Crozier passed him a cup of something, it smelt sweet and inviting so Jopson took it without question, mouth dry and still light-headed.
It tasted like honey and cinnamon, one of McDonald’s recommended concoctions perhaps, but it filled Jopson with enough energy to stretch out on the bed, aware of what he must look like, shirt hanging open, the excitement between his legs still outlining a shape beneath his trousers.
When Crozier took the cup from him, Jopson brought a hand up to his neck, surprised to find it dry, two small bumps making up its closed wound.
“Now don’t you go showing that off to any of the other boys,” Crozier said as he noticed Jopson’s wandering fingers. He pulled Jopson’s hand away gently, placing it on his chest. “Don’t agitate it.”
Jopson stared up at him, eyes wide, wetting his lips with his tongue. “Sir…” he hesitated, unsure of what to say. “Thank you.”
Crozier snorted, his eyebrows rising in astonishment. He knew it was strange, that it was the Captain who should be thanking him , but Crozier could not understand, could not begin to imagine, how much this meant to Jopson. They’d shared a bond now that could never be broken, he’d been let into a secret that few people on this Earth were privy to, and Jopson would eternally be grateful for it.
With what little energy remained within him, Jopson propped himself up onto his elbows and pulled the Captain forward by the collar of his shirt. Their lips meet in a bruising kiss, and as Crozier sighed, Jopson breathed it in, like a sacred air that held a lifetime of unspoken promises.

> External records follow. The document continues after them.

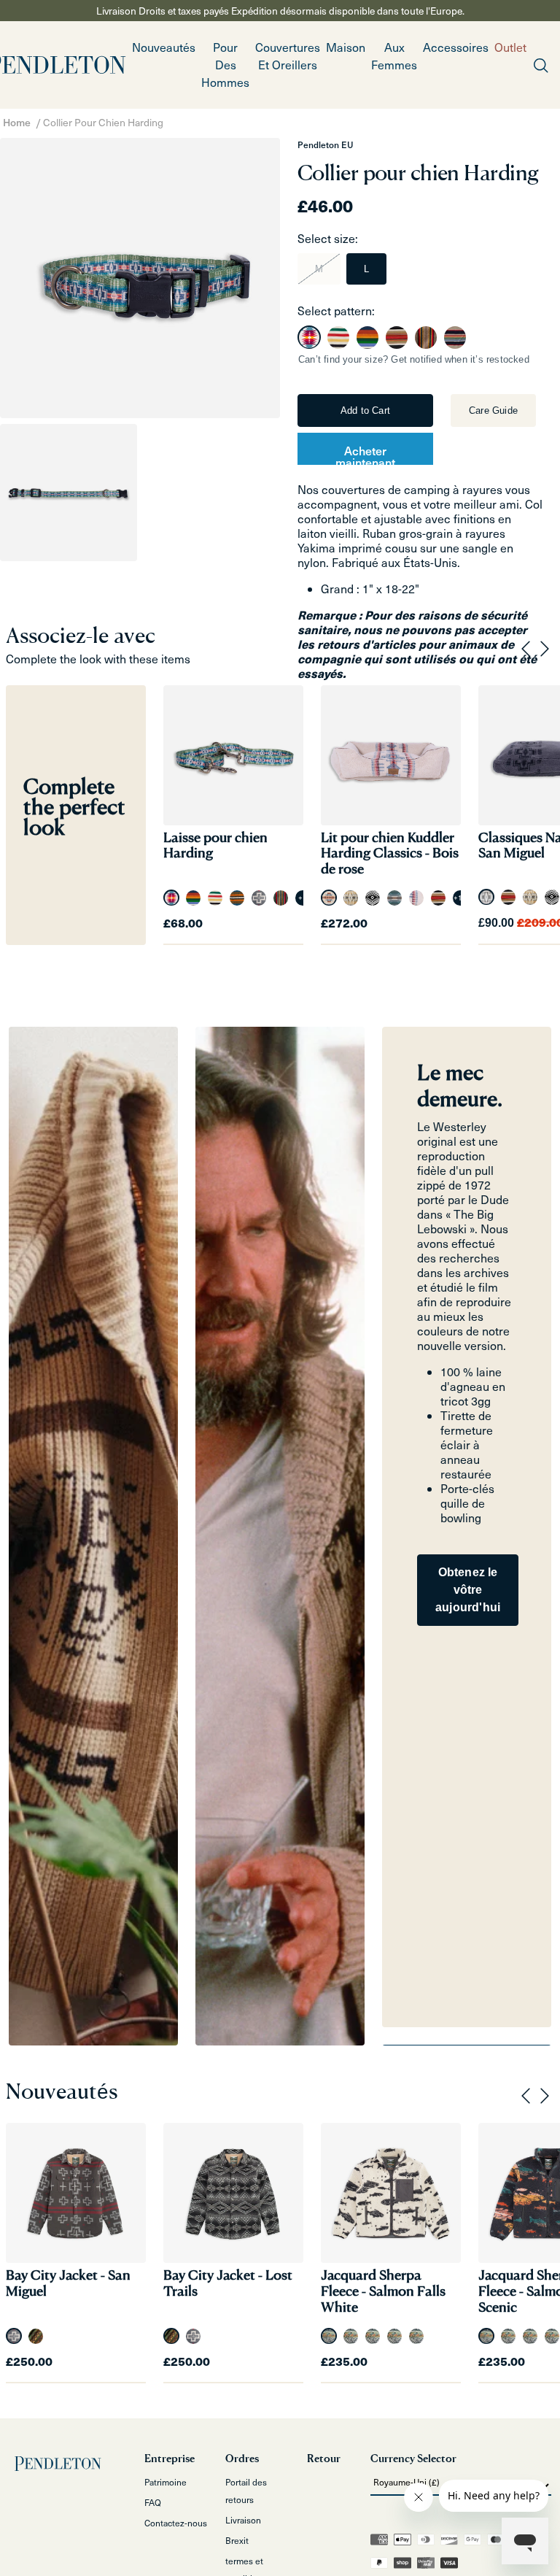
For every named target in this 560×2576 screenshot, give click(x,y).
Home (17, 122)
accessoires (456, 47)
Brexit (237, 2540)
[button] (225, 65)
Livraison (243, 2520)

Beyond the taste of honey, Jopson detected that faint tang of metal upon Crozier's tongue, the only kind associated with human blood, sharp and acrid. Jopson clung to him as Crozier cradled his head once again, this time with a devotion not unlike a mother holding a newborn, and kissed him ardently, supping at Jopson’s bottom lip that had the younger man quivering against him, letting out a hushed strangled sound against Crozier's mouth.
When Crozier pulled away, he brought his hand up to brush a thumb against Jopson’s lip, plump and damp with saliva.
“Thomas…” Crozier whispered like it was the sweetest word he’d ever said.
Crozier’s hand dropped to rest in Jopson’s lap and it splayed to grip the shape of him beneath his trousers. Jopson sighed, letting his weight go and laying flat once again against the sheets. He swallowed, eyes flickering closed as he thrust his hips inadvertently up into Crozier’s hand.
His own gripped Crozier’s wrist suddenly.
“It’s not necessary, sir,” he said quietly.
“And you’ll deny me this? Even after all I have given you in return? Even after all your irrepressible demands?”
Jopson let out a small defiant laugh as Crozier smirked down at him.
“At least allow me this small victory.”
“Very well,” Jopson said as his eyes flashed with desire before adding finally, “Francis.”
Losing themselves in one another, Crozier brought Jopson off with his hand, kissing him all the while, on the mouth, along his jaw, and against the bite marks on his neck.
When Jopson spent himself, he held the Captain as though he were the last bit of driftwood on a ferocious sea. He panted into the crook of his shoulder, whispering his name as though it were something sacrosanct.
In the midst of post-coital haze, Jopson was aware of the Captain gently wiping at him with a cool flannel, a welcoming contrast against his now overheated skin.
Jopson’s eyes closed blissfully once again. “Sleep now, Thomas.”
He did then, and slipped into a slumber unlike one he could ever remember having...
...unclouded, peaceful, and utterly divine.